Friday, August 25, 2006

Peggy's Funeral


My cousin Peggy passed away on Monday. She was a very young 62 year old lady. She left behind a beautiful daughter and two grandchildren and many, many friends. I went to her funeral last night and came away puzzled.

Peggy was a very special person. She was one of those folks that seemed to be blessed in all ways. She was beautiful, extremely intelligent (she had a PHD), she had several different enviable careers throughout her life and she had made a great life for herself and her daughter. She was married several times and divorced early in life and spent most of her days as a single mom and eventually a grandmother. She was a breast cancer survivor. From her obituary I thought that was what did her in. However she had a heart attack and passed on suddenly.
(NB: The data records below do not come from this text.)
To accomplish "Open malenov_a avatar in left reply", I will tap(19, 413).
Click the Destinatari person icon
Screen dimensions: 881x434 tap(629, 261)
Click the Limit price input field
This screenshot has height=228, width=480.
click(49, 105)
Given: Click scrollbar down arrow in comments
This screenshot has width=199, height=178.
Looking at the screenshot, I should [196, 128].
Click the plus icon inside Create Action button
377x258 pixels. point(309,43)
She was my cousin on Mom’s side of the family. Her father had died at 54 from the effects of non-filtered Camels. My Mom had married a hardworking grocery store owner. Mom’s brother, Uncle Clyde, Peggy's dad was a suit & tie kind of guy and I think he forgot his roots. He seemed somewhat snobbish when my family was around. Her mother Aunt Margaret was tall and very Southern. She was an elementary school teacher and taught my wife in the 2nd grade. She was nice but very imposing. Subsequently I was never real close to Peggy. But I certainly admired her. We went to the same high school. Peggy stood out and was respected by all.

She got her undergraduate degree and married. She and her husband joined the Peace Corp. These were the Viet Nam War years. After the Peace Corp, she went back and got several graduate degrees, went to work at a school, became pregnant, divorced and continued her education and career. I sort of lost track of her at this time.
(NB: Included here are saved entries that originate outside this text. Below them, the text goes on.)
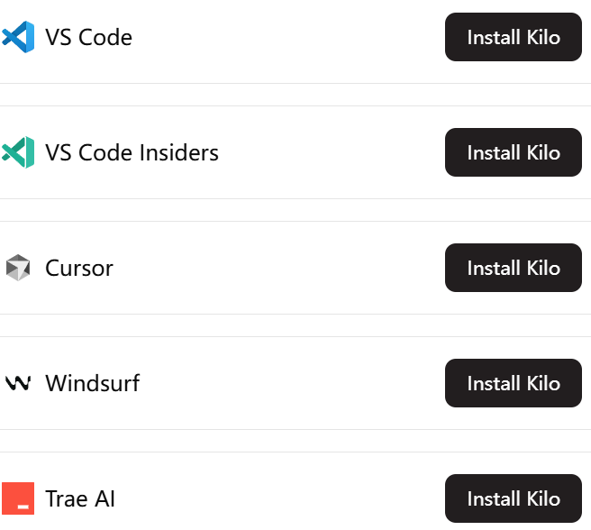Click empty space in the Cursor row

point(279,268)
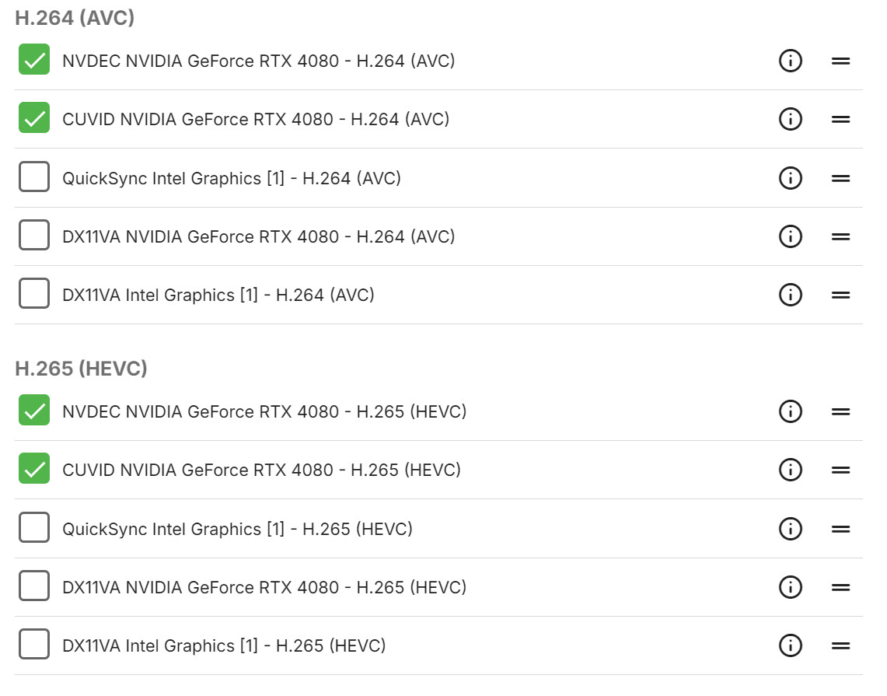Enable QuickSync Intel Graphics H.265 checkbox
This screenshot has height=696, width=887.
tap(34, 529)
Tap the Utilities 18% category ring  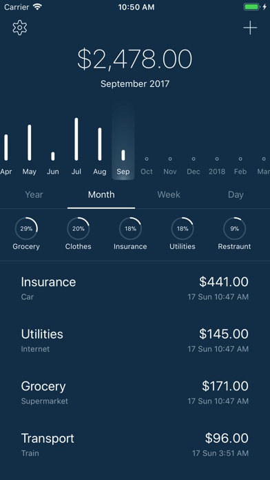[183, 228]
When I go to most funerals, I expect to see the deceased with family and friends gathered, crying, hugging and reminiscing among the flowers. Peggy’s funeral was different. Peggy had been cremated and her remains were in a small decorative wooden box on a table. I supposed that I am accustomed to having one last look and give one last good-bye to my relatives and friends that have passed on.

In my careers I have done physical labor and white collar jobs. Most of my friends have similar life experiences. Peggy’s friends seemed to be a mix of old hippies that cleaned up nicely and the “education” crowd from various universities and colleges where she had worked. The only person among them that seemed visibly shaken was Peggy’s daughter, who was still obviously in shock. The Irish in me is a little more emotional than the folks that I met last night.

Peggy’s life touched and influenced many besides her immediate family. She brightened the world while she was here and left it a little better place than before she arrived.